Na sequência da polémica, Regina Guimarães acabaria por demitir-se do Conselho Municipal de Cultura do Porto, lamentando o facto de este órgão consultivo não valorizar a discussão de “temas tão graves como a censura ou a liberdade de criação artística”.
Entre os subscritores da Declaração – que, logo a seguir a Regina Guimarães, primeira signatária, surge assinada por Sara Barros Leitão, actriz que denunciou outros casos de “censura e de abuso de poder” no TMP –, encontram-se outros nomes do teatro e das artes cénicas, como os actores São José Lapa, Maria João Luís, Manuel Tur, Raquel André, Jorge Mota e Mário Moutinho, os encenadores Jorge Silva Melo, Nuno Carinhas, Roberto Merino e Tiago Correia, cineastas e críticos como Margarida Gil, Saguenail, Rui Simões e António Roma Torres, e figuras da política, como os bloquistas José Soeiro e João Teixeira Lopes.

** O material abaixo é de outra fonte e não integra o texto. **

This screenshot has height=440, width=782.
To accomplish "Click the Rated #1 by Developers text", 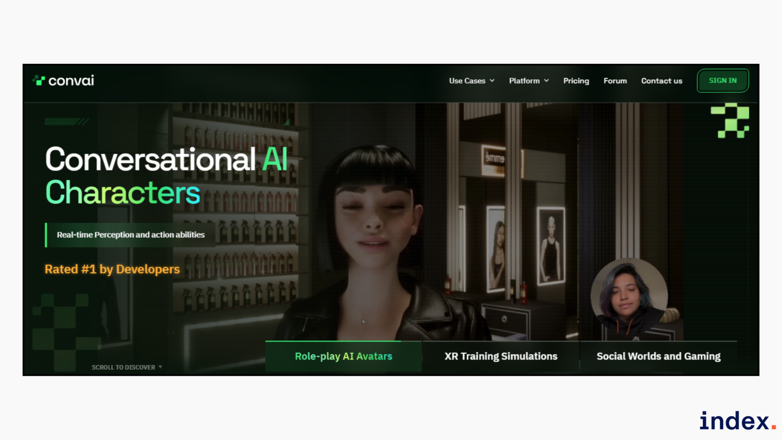I will 112,269.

Entretanto, esta segunda-feira, duas outras integrantes do Conselho Municipal de Cultura pediram a demissão dos seus cargos: Carla Miranda, actriz e deputada socialista na Assembleia da República, e Vânia Rodrigues, gestora cultural.

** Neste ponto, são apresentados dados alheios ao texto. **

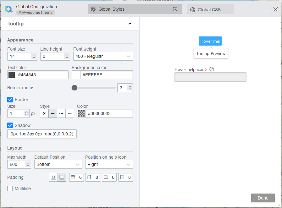Screen dimensions: 282x208
Task: Choose uniform padding mode icon
Action: (53, 177)
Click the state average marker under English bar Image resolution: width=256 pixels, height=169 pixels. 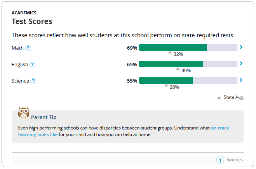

Numa carta dirigida a Rui Moreira (que além da presidência da autarquia tutela também o pelouro da Cultura), a que a Lusa teve acesso, Carla Miranda e Vânia Rodrigues criticam a actuação daquele órgão nos casos do Coliseu e da censura no TMP, e explicam que a decisão de abandonarem o conselho “foi-se insinuando desde as primeiras reuniões, mas acumulou-se de forma mais clara na última reunião do Conselho, a segunda que serviu de debate ao Coliseu” – e no qual o Conselho Municipal de Cultura aprovou o modelo proposto pela autarquia de concessionar a emblemática casa de espectáculos a privados, para que estes assegurem as necessárias obras de reabilitação.
“A Câmara falha se não considera importante provocar este debate [sobre a censura no TMP] no seio do Conselho. O Coliseu é extremamente importante para a cidade, mas não é menos importante que exista um espaço de debate onde naturalmente seja possível discutir de forma aberta e esclarecida os acontecimentos que perturbam a vida cultural da cidade. Não é possível para nós continuar num Conselho que parece servir para validar de forma subjetiva e muito ligeira o que se vai fazendo na cidade e não é palco de discussão estratégica fundamentada em documentos planificadores”, escreveram.